## [PROBLEM DESCRIPTION]
Go through the entries below and collect each line with the string "agent" in it.
+---+
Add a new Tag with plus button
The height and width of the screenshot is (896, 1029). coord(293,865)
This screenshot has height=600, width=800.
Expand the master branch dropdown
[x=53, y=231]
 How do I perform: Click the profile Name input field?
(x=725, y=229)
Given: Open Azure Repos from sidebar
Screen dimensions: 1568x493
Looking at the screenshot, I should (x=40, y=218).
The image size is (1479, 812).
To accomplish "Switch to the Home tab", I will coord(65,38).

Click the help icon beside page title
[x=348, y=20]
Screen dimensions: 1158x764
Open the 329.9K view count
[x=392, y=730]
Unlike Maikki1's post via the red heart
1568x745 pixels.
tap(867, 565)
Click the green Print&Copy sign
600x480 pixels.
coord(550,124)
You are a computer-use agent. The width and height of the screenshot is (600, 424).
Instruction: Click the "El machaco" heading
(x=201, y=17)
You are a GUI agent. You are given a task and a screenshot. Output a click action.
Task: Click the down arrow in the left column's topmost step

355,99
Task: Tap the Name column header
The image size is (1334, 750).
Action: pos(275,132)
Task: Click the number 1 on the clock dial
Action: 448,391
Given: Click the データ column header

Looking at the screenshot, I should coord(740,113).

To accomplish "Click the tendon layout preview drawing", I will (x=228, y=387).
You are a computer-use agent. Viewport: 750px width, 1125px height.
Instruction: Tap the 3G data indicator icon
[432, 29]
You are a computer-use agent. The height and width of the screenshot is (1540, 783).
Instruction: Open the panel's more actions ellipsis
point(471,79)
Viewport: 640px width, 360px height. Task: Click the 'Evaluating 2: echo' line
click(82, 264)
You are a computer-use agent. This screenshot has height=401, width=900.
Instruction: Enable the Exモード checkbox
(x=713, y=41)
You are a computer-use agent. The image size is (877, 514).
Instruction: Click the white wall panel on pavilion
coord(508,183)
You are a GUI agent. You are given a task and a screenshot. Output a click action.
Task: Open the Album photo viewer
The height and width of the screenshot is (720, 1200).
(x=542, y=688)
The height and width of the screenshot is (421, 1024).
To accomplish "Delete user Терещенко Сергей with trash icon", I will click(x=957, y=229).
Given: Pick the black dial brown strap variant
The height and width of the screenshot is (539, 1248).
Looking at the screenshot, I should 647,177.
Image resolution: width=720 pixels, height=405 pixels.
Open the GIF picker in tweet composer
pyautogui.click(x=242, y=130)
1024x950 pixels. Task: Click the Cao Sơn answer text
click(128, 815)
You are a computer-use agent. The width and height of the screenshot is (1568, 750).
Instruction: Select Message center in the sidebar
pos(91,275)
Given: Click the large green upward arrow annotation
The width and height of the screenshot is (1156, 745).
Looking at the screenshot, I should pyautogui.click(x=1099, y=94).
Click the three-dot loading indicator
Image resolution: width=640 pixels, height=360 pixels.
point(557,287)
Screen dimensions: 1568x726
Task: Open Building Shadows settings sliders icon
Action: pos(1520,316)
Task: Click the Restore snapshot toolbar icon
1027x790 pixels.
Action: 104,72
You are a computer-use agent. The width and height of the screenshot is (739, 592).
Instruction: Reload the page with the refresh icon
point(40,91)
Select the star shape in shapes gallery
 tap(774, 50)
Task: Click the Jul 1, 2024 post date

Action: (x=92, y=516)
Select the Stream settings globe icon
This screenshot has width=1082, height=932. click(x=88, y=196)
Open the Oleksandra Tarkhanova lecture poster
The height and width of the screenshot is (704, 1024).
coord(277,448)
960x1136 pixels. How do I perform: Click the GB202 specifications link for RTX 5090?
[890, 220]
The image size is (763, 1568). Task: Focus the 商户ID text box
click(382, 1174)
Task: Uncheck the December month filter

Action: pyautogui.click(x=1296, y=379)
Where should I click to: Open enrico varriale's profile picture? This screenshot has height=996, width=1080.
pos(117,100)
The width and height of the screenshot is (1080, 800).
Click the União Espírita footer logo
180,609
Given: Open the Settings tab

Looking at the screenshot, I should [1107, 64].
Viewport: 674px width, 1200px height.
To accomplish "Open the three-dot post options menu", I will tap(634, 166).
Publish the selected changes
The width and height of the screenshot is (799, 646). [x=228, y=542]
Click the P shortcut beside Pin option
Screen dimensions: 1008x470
+---+
## [SOLVED PROBLEM]
You are a computer-use agent. The width and height of the screenshot is (600, 424).
You are a GUI agent. You are given a task and a screenshot. Output a click action.
You are a computer-use agent. Viewport: 750px width, 1125px height.
You are a computer-use agent. The height and width of the screenshot is (1540, 783).
You are a computer-use agent. This screenshot has height=401, width=900.
You are a computer-use agent. The image size is (877, 514).
You are a GUI agent. You are given a task and a screenshot. Output a click action.
You are a computer-use agent. The width and height of the screenshot is (1568, 750).
You are a computer-use agent. The width and height of the screenshot is (739, 592).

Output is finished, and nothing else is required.